(Records contained in a dataset)
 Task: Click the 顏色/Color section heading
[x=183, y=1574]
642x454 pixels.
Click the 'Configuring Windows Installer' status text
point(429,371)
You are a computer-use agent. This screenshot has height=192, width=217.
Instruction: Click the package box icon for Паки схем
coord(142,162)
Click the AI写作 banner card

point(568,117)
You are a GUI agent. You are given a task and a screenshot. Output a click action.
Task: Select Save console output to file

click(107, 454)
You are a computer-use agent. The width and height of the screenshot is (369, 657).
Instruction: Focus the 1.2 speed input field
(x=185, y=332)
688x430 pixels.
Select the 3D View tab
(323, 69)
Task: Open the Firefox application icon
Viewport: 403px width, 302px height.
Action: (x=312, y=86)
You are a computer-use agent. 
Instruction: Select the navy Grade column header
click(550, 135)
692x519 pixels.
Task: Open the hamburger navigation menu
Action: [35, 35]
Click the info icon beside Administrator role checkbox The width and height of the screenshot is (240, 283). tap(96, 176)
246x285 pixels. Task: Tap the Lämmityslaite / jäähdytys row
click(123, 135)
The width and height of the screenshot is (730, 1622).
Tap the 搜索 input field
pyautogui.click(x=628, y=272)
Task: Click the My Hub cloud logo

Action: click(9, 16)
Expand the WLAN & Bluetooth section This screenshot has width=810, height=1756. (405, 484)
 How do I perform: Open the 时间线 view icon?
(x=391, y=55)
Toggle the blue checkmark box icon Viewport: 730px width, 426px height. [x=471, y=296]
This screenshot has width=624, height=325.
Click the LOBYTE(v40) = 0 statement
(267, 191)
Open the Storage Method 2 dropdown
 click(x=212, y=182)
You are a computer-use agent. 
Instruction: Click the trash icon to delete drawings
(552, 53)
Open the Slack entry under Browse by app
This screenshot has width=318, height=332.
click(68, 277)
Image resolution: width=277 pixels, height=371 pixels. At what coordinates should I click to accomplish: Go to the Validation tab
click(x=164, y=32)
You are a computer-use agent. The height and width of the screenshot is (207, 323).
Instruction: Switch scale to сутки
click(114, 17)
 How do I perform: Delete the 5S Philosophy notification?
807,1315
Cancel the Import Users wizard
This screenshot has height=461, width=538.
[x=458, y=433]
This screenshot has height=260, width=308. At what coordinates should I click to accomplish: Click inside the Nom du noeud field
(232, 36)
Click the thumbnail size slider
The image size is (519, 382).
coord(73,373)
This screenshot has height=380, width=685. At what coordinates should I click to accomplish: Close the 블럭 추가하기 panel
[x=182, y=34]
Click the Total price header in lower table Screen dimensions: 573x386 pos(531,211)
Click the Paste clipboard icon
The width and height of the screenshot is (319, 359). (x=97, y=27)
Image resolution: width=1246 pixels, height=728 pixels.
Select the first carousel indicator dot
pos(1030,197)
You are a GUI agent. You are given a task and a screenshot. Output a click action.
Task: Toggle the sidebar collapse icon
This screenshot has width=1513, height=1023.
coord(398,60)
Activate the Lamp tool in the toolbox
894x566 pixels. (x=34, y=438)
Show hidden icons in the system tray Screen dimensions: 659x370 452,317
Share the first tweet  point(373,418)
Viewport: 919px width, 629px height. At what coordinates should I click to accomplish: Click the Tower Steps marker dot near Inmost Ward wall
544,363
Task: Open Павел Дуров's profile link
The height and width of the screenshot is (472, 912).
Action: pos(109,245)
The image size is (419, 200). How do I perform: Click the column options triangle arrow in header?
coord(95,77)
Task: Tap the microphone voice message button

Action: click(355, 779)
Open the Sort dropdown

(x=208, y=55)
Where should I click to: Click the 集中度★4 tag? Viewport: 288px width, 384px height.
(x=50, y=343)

▸ ASSIGNMENT: Would you please write out all the entries exactly?

▸ OUTPUT FOR THIS EXERCISE:
 Task: Click the 顏色/Color section heading
[x=183, y=1574]
642x454 pixels.
Click the 'Configuring Windows Installer' status text
point(429,371)
You are a computer-use agent. This screenshot has height=192, width=217.
Instruction: Click the package box icon for Паки схем
coord(142,162)
Click the AI写作 banner card

point(568,117)
You are a GUI agent. You are given a task and a screenshot. Output a click action.
Task: Select Save console output to file

click(107, 454)
You are a computer-use agent. The width and height of the screenshot is (369, 657).
Instruction: Focus the 1.2 speed input field
(x=185, y=332)
688x430 pixels.
Select the 3D View tab
(323, 69)
Task: Open the Firefox application icon
Viewport: 403px width, 302px height.
Action: (x=312, y=86)
You are a computer-use agent. 
Instruction: Select the navy Grade column header
click(550, 135)
692x519 pixels.
Task: Open the hamburger navigation menu
Action: [35, 35]
Click the info icon beside Administrator role checkbox The width and height of the screenshot is (240, 283). tap(96, 176)
246x285 pixels. Task: Tap the Lämmityslaite / jäähdytys row
click(123, 135)
The width and height of the screenshot is (730, 1622).
Tap the 搜索 input field
pyautogui.click(x=628, y=272)
Task: Click the My Hub cloud logo

Action: click(9, 16)
Expand the WLAN & Bluetooth section This screenshot has width=810, height=1756. (405, 484)
 How do I perform: Open the 时间线 view icon?
(x=391, y=55)
Toggle the blue checkmark box icon Viewport: 730px width, 426px height. [x=471, y=296]
This screenshot has width=624, height=325.
Click the LOBYTE(v40) = 0 statement
(267, 191)
Open the Storage Method 2 dropdown
 click(x=212, y=182)
You are a computer-use agent. 
Instruction: Click the trash icon to delete drawings
(552, 53)
Open the Slack entry under Browse by app
This screenshot has width=318, height=332.
click(68, 277)
Image resolution: width=277 pixels, height=371 pixels. At what coordinates should I click to accomplish: Go to the Validation tab
click(x=164, y=32)
You are a computer-use agent. The height and width of the screenshot is (207, 323).
Instruction: Switch scale to сутки
click(114, 17)
 How do I perform: Delete the 5S Philosophy notification?
807,1315
Cancel the Import Users wizard
This screenshot has height=461, width=538.
[x=458, y=433]
This screenshot has height=260, width=308. At what coordinates should I click to accomplish: Click inside the Nom du noeud field
(232, 36)
Click the thumbnail size slider
The image size is (519, 382).
coord(73,373)
This screenshot has height=380, width=685. At what coordinates should I click to accomplish: Close the 블럭 추가하기 panel
[x=182, y=34]
Click the Total price header in lower table Screen dimensions: 573x386 pos(531,211)
Click the Paste clipboard icon
The width and height of the screenshot is (319, 359). (x=97, y=27)
Image resolution: width=1246 pixels, height=728 pixels.
Select the first carousel indicator dot
pos(1030,197)
You are a GUI agent. You are given a task and a screenshot. Output a click action.
Task: Toggle the sidebar collapse icon
This screenshot has width=1513, height=1023.
coord(398,60)
Activate the Lamp tool in the toolbox
894x566 pixels. (x=34, y=438)
Show hidden icons in the system tray Screen dimensions: 659x370 452,317
Share the first tweet  point(373,418)
Viewport: 919px width, 629px height. At what coordinates should I click to accomplish: Click the Tower Steps marker dot near Inmost Ward wall
544,363
Task: Open Павел Дуров's profile link
The height and width of the screenshot is (472, 912).
Action: pos(109,245)
The image size is (419, 200). How do I perform: Click the column options triangle arrow in header?
coord(95,77)
Task: Tap the microphone voice message button

Action: click(355, 779)
Open the Sort dropdown

(x=208, y=55)
Where should I click to: Click the 集中度★4 tag? Viewport: 288px width, 384px height.
(x=50, y=343)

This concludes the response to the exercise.